Verilen Görev 1: Aşağıdaki hukuk felsefesi sınavı cevap anahtarını hiçbir değişiklik yapmadan, baştan sona eksiksiz olarak geri ver.

AKDENİZ ÜNİVERSİTESİ HUKUK FAKÜLTESİ
HUKUK FELSEFESİ VE SOSYOLOJİSİ FİNAL SINAVI CEVAP ANAHTARI 30.05.25
1. Toplumsal çatışmaların çözümünde en elverişsiz hukuki
mecra hangisidir? Neden?
En elverişsiz mecra adliyelerdir (5p) yani yargılama ve yaptırımdır. Adliyelerde çatışmalar çözülmez, bastırılır(5). Adliye bireysel uyuşmazlıkların çözüm merciidir. (5p) Daha mahrem ve esnek mecralarda ulaşılabilecek uzlaşıların hiç
gündeme gelmemesi riski söz konusudur(5). Yargıcın önem ölçütleri ile tarafların önem ölçütleri
örtüşmeyebilir(5). Tarafların önem atfettiği hususların yargıçça önemsiz
görülmesi bu hususlar üzerinden kurulabilecek uzlaşıların gerçekleşememesine
neden olabilir.Yargıcın verdiği hüküm duruma özgü değildir, esas
kaygı yasaya uygunluktur. Bu bakımdan mahkemeden çıkacak karar iki tarafı da
tatmin etmeyebilir(5). Tüm diğer yöntemler işe yaramadığında ve çatışma şiddetli akut
bir soruna dönüştüğünde son çare olarak kullanılmalıdır(5).

Verilen Görev 2: Kayıtlarda "Screen dimensions: 1568x572" ifadesinin geçtiği satırdan "(1364, 630)" ifadesinin geçtiği satıra kadar uzanan satırları, iki uç da dahil ve boş satırlar atlanarak, Sıra ve Satır sütunlarından oluşan bir Markdown tablosu olarak yeniden yaz. Tabloya yalnızca bu satırları al.

Sağlanan Kayıtlar:
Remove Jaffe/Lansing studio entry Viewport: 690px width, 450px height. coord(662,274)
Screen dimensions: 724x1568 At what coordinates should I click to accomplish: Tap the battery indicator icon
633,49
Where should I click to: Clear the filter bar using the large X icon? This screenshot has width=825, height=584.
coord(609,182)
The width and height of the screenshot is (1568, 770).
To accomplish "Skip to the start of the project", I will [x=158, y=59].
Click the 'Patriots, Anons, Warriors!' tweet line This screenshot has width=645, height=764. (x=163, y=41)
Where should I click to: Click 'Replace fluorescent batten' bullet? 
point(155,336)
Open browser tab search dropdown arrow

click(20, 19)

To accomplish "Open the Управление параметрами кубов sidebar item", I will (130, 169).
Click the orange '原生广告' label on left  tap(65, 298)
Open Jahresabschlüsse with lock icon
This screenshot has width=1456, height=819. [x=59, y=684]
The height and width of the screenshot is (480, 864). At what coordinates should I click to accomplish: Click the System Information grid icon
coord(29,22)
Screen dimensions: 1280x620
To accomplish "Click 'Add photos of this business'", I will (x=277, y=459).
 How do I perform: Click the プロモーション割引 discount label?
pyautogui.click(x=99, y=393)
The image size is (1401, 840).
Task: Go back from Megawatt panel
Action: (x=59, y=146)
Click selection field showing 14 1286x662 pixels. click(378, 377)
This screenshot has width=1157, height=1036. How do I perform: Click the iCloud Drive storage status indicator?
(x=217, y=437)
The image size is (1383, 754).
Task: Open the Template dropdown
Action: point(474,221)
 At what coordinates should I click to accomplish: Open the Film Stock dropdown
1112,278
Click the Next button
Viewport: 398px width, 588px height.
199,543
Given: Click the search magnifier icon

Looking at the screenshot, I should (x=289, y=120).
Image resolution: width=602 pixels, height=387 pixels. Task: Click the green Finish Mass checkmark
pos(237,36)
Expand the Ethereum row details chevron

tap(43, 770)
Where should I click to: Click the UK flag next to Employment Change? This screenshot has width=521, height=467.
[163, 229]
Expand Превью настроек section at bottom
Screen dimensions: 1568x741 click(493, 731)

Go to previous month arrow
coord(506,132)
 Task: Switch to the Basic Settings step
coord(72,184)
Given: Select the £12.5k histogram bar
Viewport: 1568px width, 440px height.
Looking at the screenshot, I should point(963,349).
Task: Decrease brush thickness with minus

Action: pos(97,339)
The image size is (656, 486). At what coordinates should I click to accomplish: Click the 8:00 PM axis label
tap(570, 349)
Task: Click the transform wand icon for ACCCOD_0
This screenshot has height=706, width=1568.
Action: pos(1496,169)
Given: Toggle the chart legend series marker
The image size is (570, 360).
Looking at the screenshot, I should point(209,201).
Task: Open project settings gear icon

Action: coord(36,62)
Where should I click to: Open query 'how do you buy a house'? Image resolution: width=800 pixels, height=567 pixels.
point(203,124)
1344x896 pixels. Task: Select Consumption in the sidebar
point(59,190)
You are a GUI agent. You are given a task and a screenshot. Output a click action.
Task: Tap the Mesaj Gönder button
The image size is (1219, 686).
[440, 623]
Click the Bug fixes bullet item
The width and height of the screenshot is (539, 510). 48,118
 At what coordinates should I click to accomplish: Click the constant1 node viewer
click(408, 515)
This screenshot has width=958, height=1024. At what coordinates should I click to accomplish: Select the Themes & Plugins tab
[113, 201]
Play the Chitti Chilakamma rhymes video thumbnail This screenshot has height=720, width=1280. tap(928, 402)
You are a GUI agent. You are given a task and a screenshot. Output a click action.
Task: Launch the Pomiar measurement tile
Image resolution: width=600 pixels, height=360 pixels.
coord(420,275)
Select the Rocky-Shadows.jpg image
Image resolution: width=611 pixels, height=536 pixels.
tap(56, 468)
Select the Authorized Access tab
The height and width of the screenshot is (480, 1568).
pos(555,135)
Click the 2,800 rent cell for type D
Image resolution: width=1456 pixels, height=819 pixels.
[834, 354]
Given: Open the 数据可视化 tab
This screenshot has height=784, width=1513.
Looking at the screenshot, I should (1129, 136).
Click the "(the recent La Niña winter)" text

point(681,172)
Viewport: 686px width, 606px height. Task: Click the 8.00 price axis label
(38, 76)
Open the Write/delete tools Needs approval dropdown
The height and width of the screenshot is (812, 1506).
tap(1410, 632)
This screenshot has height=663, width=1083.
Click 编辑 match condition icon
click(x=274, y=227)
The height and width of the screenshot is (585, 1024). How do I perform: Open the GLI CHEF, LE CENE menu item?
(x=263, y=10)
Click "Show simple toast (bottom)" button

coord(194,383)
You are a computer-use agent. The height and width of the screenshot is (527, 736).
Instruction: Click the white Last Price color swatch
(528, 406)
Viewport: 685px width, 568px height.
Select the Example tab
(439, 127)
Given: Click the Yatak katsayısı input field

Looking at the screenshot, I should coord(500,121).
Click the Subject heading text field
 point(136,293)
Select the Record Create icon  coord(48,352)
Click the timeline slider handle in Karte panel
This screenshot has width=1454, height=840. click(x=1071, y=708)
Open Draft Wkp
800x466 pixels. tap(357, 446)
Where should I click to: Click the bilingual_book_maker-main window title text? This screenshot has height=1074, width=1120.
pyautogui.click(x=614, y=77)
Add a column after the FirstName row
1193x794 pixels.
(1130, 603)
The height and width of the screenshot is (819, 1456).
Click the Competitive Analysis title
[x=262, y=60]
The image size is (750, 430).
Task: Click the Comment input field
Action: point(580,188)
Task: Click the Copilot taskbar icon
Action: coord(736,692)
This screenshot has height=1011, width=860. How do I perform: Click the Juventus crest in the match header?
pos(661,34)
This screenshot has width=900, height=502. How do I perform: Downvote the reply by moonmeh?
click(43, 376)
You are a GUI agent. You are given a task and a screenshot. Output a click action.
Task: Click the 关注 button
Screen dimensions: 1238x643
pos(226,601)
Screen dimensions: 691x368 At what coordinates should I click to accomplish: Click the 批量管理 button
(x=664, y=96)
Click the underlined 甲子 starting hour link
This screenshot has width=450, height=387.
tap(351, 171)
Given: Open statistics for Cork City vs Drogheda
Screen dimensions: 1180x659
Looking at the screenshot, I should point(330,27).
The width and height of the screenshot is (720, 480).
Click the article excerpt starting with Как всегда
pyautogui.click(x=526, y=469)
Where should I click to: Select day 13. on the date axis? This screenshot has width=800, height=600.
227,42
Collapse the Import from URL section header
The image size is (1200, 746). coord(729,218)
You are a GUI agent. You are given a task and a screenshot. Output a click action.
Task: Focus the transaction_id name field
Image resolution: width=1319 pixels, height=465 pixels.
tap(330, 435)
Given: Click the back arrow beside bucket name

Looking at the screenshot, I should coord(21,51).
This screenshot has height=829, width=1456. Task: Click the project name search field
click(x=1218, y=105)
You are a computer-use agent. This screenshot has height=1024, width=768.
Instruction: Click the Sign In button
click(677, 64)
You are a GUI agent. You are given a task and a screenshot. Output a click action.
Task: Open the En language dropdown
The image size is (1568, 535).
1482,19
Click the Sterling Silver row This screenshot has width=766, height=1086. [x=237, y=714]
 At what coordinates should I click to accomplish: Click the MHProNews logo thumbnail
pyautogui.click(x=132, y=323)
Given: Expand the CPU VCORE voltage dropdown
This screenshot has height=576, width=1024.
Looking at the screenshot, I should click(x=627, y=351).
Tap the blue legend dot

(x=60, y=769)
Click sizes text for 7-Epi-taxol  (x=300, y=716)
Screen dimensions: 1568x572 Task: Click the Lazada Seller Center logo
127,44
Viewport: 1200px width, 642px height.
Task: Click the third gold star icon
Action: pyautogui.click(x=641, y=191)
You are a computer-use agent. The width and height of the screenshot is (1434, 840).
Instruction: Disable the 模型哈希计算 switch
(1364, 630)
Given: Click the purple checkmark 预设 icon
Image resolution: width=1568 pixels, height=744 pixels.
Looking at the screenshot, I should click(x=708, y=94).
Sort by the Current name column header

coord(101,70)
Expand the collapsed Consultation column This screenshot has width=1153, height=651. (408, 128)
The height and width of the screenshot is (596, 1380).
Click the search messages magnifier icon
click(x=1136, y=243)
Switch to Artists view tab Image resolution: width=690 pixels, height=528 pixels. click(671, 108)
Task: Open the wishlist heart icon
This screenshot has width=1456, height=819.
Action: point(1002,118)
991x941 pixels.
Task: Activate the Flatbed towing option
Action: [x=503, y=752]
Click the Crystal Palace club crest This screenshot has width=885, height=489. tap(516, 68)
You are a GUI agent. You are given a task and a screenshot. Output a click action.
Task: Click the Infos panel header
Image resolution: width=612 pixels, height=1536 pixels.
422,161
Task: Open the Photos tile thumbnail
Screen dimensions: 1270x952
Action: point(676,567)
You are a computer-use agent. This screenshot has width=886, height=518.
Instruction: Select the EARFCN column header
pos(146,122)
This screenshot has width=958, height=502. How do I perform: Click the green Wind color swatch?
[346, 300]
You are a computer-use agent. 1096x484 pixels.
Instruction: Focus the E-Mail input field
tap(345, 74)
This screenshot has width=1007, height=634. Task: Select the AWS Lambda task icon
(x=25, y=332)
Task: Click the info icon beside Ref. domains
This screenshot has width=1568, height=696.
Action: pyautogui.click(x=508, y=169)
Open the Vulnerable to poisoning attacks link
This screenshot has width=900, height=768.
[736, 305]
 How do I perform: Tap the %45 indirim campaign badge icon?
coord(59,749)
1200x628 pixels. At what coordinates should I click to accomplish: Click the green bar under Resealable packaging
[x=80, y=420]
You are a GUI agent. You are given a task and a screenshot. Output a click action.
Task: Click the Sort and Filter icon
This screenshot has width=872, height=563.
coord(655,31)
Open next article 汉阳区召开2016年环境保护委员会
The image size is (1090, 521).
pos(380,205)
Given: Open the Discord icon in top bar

Nihai Sonuç 1:
AKDENİZ ÜNİVERSİTESİ HUKUK FAKÜLTESİ
HUKUK FELSEFESİ VE SOSYOLOJİSİ FİNAL SINAVI CEVAP ANAHTARI 30.05.25
1. Toplumsal çatışmaların çözümünde en elverişsiz hukuki
mecra hangisidir? Neden?
En elverişsiz mecra adliyelerdir (5p) yani yargılama ve yaptırımdır. Adliyelerde çatışmalar çözülmez, bastırılır(5). Adliye bireysel uyuşmazlıkların çözüm merciidir. (5p) Daha mahrem ve esnek mecralarda ulaşılabilecek uzlaşıların hiç
gündeme gelmemesi riski söz konusudur(5). Yargıcın önem ölçütleri ile tarafların önem ölçütleri
örtüşmeyebilir(5). Tarafların önem atfettiği hususların yargıçça önemsiz
görülmesi bu hususlar üzerinden kurulabilecek uzlaşıların gerçekleşememesine
neden olabilir.Yargıcın verdiği hüküm duruma özgü değildir, esas
kaygı yasaya uygunluktur. Bu bakımdan mahkemeden çıkacak karar iki tarafı da
tatmin etmeyebilir(5). Tüm diğer yöntemler işe yaramadığında ve çatışma şiddetli akut
bir soruna dönüştüğünde son çare olarak kullanılmalıdır(5).

Nihai Sonuç 2:
| Sıra | Satır |
|---|---|
| 1 | Screen dimensions: 1568x572 Task: Click the Lazada Seller Center logo |
| 2 | 127,44 |
| 3 | Viewport: 1200px width, 642px height. |
| 4 | Task: Click the third gold star icon |
| 5 | Action: pyautogui.click(x=641, y=191) |
| 6 | You are a computer-use agent. The width and height of the screenshot is (1434, 840). |
| 7 | Instruction: Disable the 模型哈希计算 switch |
| 8 | (1364, 630) |